Introduction
To run your Kubernetes cluster in Azure integrated with Azure Active Directory as your identity provider is a best practice in terms of security and compliance. You can give (and remove – when people are leaving your organisation) fine-grained permissions to your team members, to resources and/or namespaces as they need them. Sounds good? Well, you have to do a lot of manual steps to create such a cluster. If you don’t believe me, follow the official documentation 🙂
https://docs.microsoft.com/en-us/azure/aks/azure-ad-integration.

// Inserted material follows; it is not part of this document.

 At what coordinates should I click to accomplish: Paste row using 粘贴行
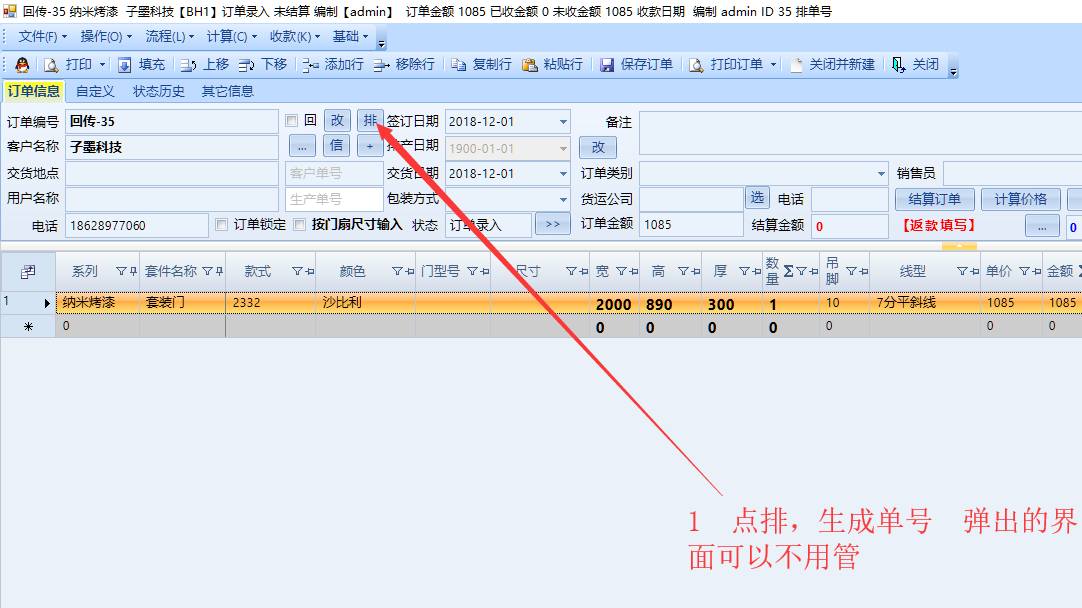click(x=552, y=65)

So, we developers are known to be lazy folks…then how can this automatically be achieved e.g. with Terraform (which is one of the most popular tools out there to automate the creation/management of your cloud resources)? It took me a while to figure out, but here’s a working example how to create an AAD integrated AKS cluster with “near-zero” manual work.

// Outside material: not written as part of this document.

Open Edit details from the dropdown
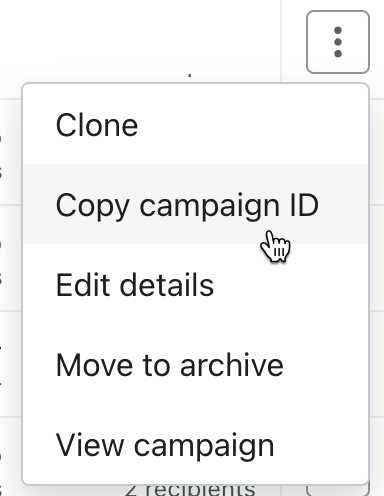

The rest of this blog post will guide you through the complete Terraform script which can be found on my GitHub account.
Create the cluster
To work with Terraform (TF), it is best-practice to store the Terraform state not on you workstation as other team members also need the state-information to be able to work on the same environment. So, first…let’s create a storage account in your Azure subscription to store the TF state.
Basic setup
With the commands below, we will be creating a resource group in Azure, a basic storage account and a corresponding container where the TF state will be put in.
# Resource Group
$ az group create --name tf-rg --location westeurope
# Storage Account
$ az storage account create -n tfstatestac -g tf-rg --sku Standard_LRS
# Storage Account Container
$ az storage container create -n tfstate --account-name tfstatestac --account-key `az storage account keys list -n tfstatestac -g tf-rg --query "[0].value" -otsv`
Terraform Providers + Resource Group
Of course, we need a few Terraform providers for our example. First and foremost, we need the Azure and also the Azure Active Directory resource providers.

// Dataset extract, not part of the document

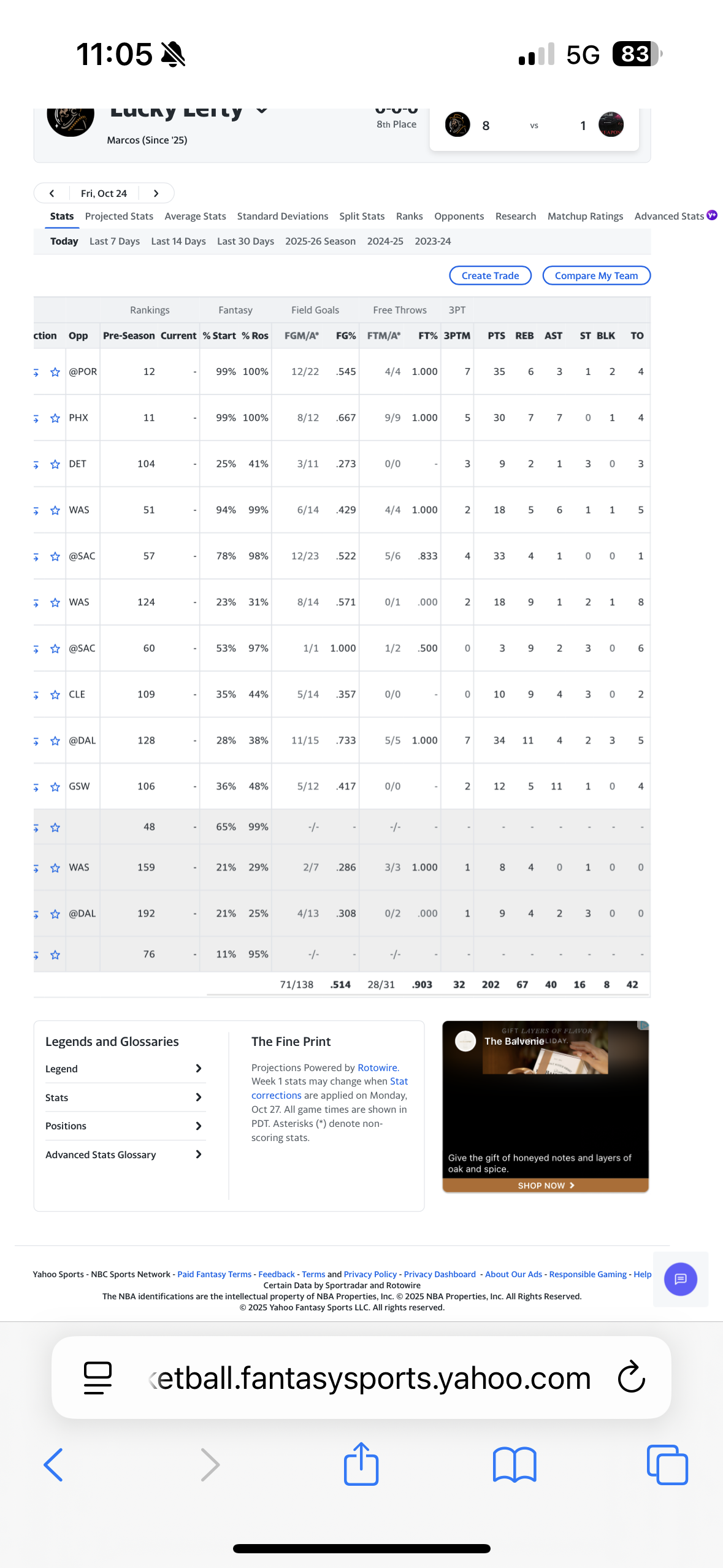Open team name dropdown chevron
Image resolution: width=723 pixels, height=1568 pixels.
click(x=262, y=111)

One of the first things we need is – as always in Azure – a resource group where we will be the deploying our AKS cluster to.
provider "azurerm" {
version = "=1.38.0"
}
provider "azuread" {
version = "~> 0.3"
}
terraform {
backend "azurerm" {
resource_group_name = "tf-rg"
storage_account_name = "tfstatestac"
container_name = "tfstate"
key = "org.terraform.tfstate"
}
}
data "azurerm_subscription" "current" {}
# Resource Group creation
resource "azurerm_resource_group" "k8s" {
name = "${var.rg-name}"
location = "${var.location}"
}
AAD Applications for K8s server / client components
To be able to integrate AKS with Azure Active Directory, we need to register two applications in the directory. The first AAD application is the server component (Kubernetes API) that provides user authentication. The second application is the client component (e.g. kubectl) that’s used when you’re prompted by the CLI for authentication.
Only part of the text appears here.